Tapping Google will help the world's leading search engine command 90 percent of searches in Japan, an extraordinary number. Google's share of U.S. search is 66 percent, more than twice that of rivals Yahoo and Microsoft combined.

Microsoft argued then that the arrangement would actually give Google closer to 100 percent of search in Japan, sparking a major anticompetitive issue.  

The software giant, whose search engine Yahoo Japan said was not powerful enough to pick, maintained its argument in a statement sent to eWEEK  Dec. 2.

"Microsoft is disappointed that the JFTC decided not to initiate a formal investigation to review the proposed Google-Yahoo Japan deal.
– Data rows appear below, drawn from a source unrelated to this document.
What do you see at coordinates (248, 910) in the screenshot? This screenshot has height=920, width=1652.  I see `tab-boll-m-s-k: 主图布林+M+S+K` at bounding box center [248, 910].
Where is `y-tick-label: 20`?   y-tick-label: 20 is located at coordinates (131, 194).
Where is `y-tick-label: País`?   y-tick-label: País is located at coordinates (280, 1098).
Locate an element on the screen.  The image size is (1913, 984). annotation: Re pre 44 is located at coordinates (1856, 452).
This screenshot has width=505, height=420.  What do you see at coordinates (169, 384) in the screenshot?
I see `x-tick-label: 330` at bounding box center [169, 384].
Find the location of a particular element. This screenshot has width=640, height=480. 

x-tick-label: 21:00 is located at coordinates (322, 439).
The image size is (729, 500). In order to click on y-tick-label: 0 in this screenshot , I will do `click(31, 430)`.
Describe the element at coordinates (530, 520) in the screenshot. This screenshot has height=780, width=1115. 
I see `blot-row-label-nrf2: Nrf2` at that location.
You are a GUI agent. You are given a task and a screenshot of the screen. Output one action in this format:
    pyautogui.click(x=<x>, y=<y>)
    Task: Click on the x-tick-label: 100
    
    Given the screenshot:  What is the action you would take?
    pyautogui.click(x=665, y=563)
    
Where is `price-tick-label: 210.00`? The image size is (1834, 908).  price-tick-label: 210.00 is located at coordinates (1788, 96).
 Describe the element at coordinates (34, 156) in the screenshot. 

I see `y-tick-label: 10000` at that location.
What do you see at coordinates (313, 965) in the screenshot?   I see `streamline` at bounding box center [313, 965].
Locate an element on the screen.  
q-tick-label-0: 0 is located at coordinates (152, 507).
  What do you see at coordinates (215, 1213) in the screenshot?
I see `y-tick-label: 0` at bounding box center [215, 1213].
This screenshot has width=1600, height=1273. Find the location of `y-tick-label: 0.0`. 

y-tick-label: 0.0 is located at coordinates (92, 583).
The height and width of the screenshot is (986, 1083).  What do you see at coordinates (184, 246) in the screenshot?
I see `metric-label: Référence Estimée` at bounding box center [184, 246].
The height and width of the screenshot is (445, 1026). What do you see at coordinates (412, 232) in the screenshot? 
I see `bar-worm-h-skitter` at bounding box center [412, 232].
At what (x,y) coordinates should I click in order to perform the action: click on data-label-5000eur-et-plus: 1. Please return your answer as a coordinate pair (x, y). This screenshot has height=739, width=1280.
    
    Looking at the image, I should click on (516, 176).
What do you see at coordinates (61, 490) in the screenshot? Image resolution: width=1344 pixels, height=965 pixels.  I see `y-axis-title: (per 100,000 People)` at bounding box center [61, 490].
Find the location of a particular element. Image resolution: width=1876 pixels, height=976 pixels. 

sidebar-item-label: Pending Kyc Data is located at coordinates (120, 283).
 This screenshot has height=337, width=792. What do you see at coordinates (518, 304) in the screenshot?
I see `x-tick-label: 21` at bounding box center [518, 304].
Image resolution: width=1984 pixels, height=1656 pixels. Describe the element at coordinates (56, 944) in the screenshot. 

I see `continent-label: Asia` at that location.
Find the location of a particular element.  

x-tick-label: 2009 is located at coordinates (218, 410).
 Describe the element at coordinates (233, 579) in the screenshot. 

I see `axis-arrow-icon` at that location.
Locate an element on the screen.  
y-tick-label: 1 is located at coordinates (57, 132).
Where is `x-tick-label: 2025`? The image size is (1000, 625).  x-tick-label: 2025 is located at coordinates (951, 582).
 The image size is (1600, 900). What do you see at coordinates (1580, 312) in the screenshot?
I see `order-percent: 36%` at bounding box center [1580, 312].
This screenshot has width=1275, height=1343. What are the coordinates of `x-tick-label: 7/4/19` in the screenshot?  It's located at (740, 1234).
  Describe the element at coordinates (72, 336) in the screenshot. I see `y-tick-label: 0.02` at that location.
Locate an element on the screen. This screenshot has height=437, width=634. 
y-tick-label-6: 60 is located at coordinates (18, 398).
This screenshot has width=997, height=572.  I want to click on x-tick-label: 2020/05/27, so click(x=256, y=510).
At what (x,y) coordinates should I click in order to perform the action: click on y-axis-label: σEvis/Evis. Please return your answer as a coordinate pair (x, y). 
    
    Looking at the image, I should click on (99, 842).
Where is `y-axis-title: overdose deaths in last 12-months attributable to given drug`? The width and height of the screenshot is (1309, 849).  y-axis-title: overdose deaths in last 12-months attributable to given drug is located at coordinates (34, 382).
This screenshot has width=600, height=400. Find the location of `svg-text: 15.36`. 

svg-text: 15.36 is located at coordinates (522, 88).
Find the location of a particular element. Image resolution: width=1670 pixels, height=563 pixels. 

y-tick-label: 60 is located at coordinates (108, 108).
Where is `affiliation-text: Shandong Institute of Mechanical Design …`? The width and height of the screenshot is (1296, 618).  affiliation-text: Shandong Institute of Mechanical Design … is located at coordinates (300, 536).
In the months since this agreement was announced, it has become clear that there is significant industry and public concern, particularly given the fact that Google will control nearly 100 percent of the Japanese search and search advertising market."

Microsoft said Japan's approval means it will have to think about its business plans in Japan going forward.

Google argued that the Japanese FTC's ruling is sound because Yahoo Japan will also continue to compete as an independent search and ad company.

"We believe this is the correct outcome for a number of reasons, including the fact that the license will be non-exclusive, and both parties will be free to explore better products and services and work with third parties as they see fit," a spokesperson told eWEEK.

"Competition between Google and Yahoo Japan, as well as others in the online advertising market, will remain vigorous because our advertising operations will stay independent of one another, and there is competition with other online advertising service providers."

As 2010 winds to a close, Google is increasingly defending itself against allegations of anticompetitive behavior.

In Europe, search rivals claim Google is freezing them out on Google.com. In the United States, its offer to buy travel software specialist ITA Software is being challenged by travel companies and investigated by the Justice Department.